Balance in the Squat Position
Balance in the Squat Position
In most cases the accomplished lifter is very comfortable in the squat position. In the snatch, most lifters find that the best position for them has the bar in line with the back of the head and with the rearmost portion of the hips slightly behind the bar. The arms are straight and the lifter is pushing up on the arms and thinking of stretching the bar as well. In the clean the bar rests on the tops of the shoulders and the elbows point straight forward, with the upper arms held parallel to the floor. Regardless of how comfortable the lifter is in the bottom position, it is important to stand up from that position as quickly as possible. The lifter should remain in the bottom position of the squat only long enough to halt the bar's downward progress. If an adjustment needs to be made, it is better to make it in a partially recovered position (e.g., the lifter can step forward to move his or her base of support in that direction when the bar has traveled in front of that base and as the lifter sits in the bottom position). Driving up against the bar also gives the lifter more control over the motion of the bar than when the lifter merely sits passively in the bottom position.

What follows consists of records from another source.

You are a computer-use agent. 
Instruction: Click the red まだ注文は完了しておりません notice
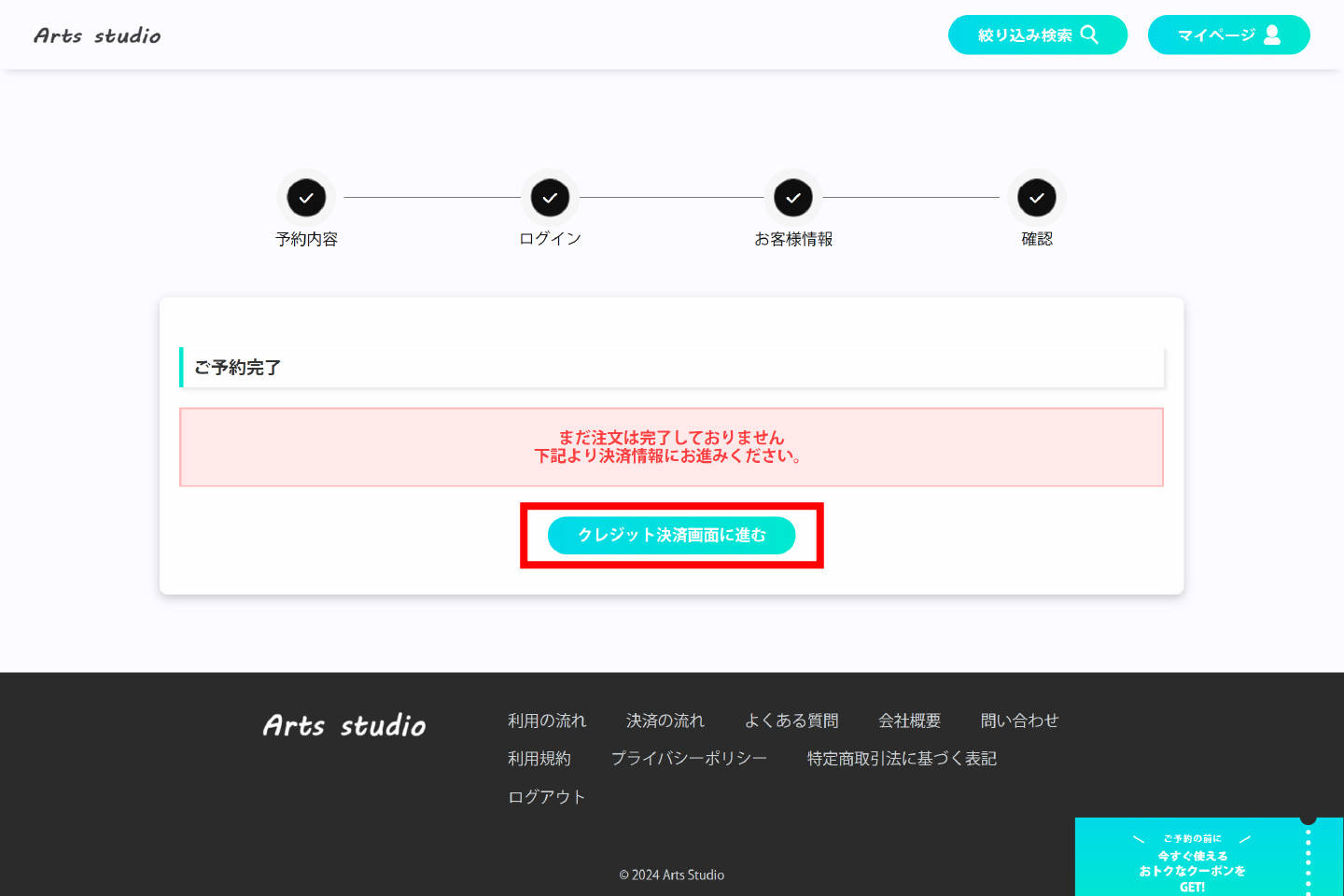click(671, 447)
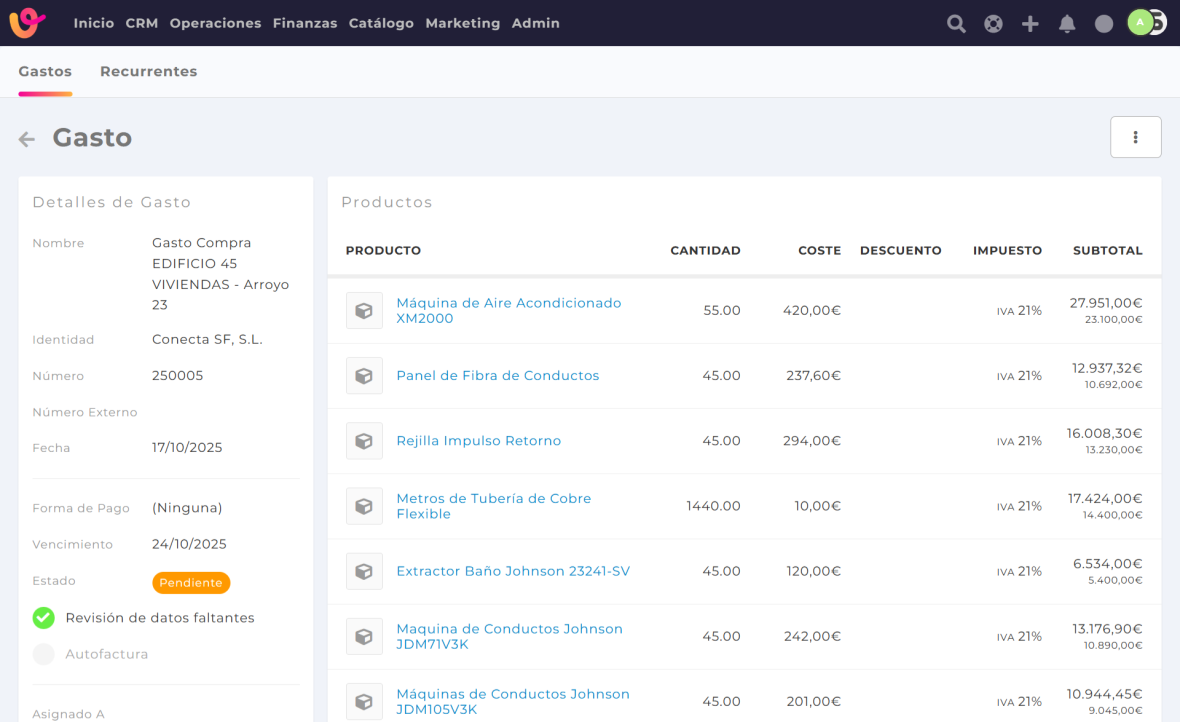Open Extractor Baño Johnson 23241-SV product
This screenshot has height=722, width=1180.
pyautogui.click(x=512, y=571)
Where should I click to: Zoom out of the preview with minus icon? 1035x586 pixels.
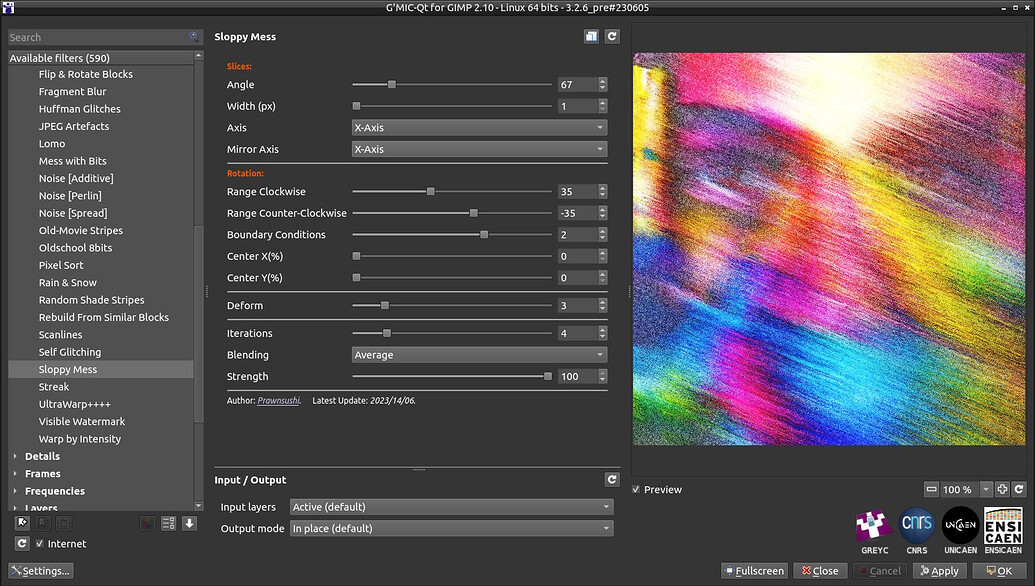pyautogui.click(x=932, y=489)
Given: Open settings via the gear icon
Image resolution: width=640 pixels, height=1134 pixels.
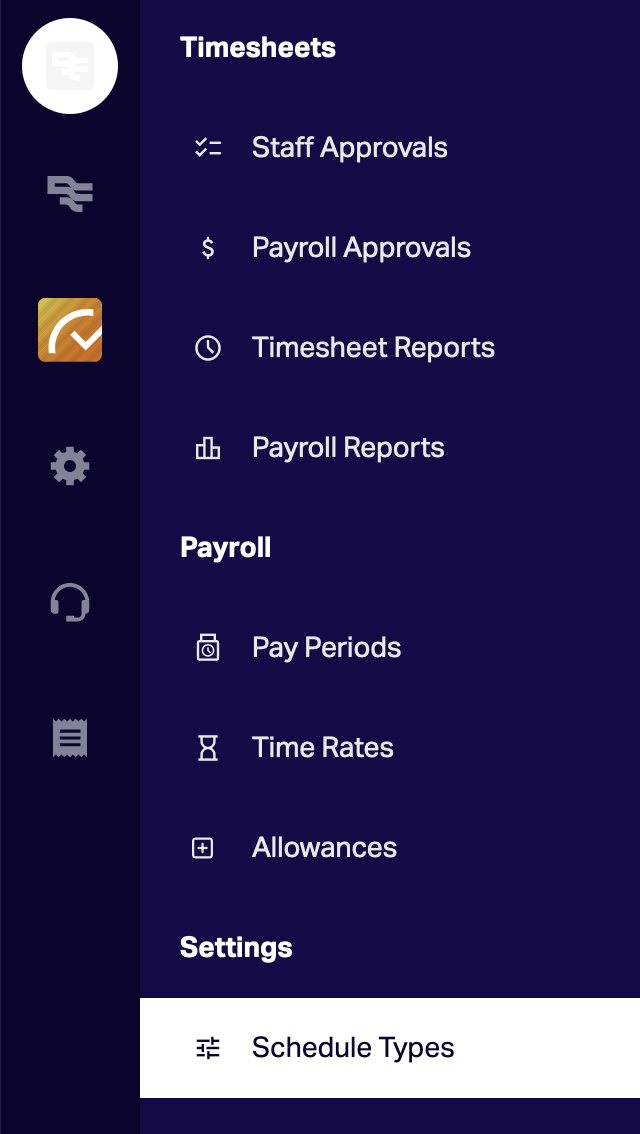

A position with the feet wider than the hips provides for greater stability and generally makes it easier for the lifter to keep the torso upright and the lower back slightly arched than does a position with the feet narrower than hip width. The feet are generally best kept at an angle of 45 to 75 relative to one another (although some lifters find that a smaller of greater angle is more appropriate for them). The more upright the shins, the smaller the pressure on the knee joints, but the more difficult it is for the lifter to keep the torso upright and the lower back arched. A higher heel in the weightlifting shoe enables the lifter to assume a more upright position and to keep the lower back more arched than does a lower heel, but it tends to place more strain on the knees as the knees are pushed forward of the toes in the deep squat position. A higher heel also changes the lifter's balance to a forward direction during other phases of the pull and jerk. In addition, it shifts the lifter's knees forward to a greater extent at the start of the pull, which means that the lifter will have to move the knees further to remove them from the path of the bar as it rises upward. Therefore, it is an advantage if the lifter can achieve the flexibility necessary to in order to assume a more correct low position and lower his or her heels.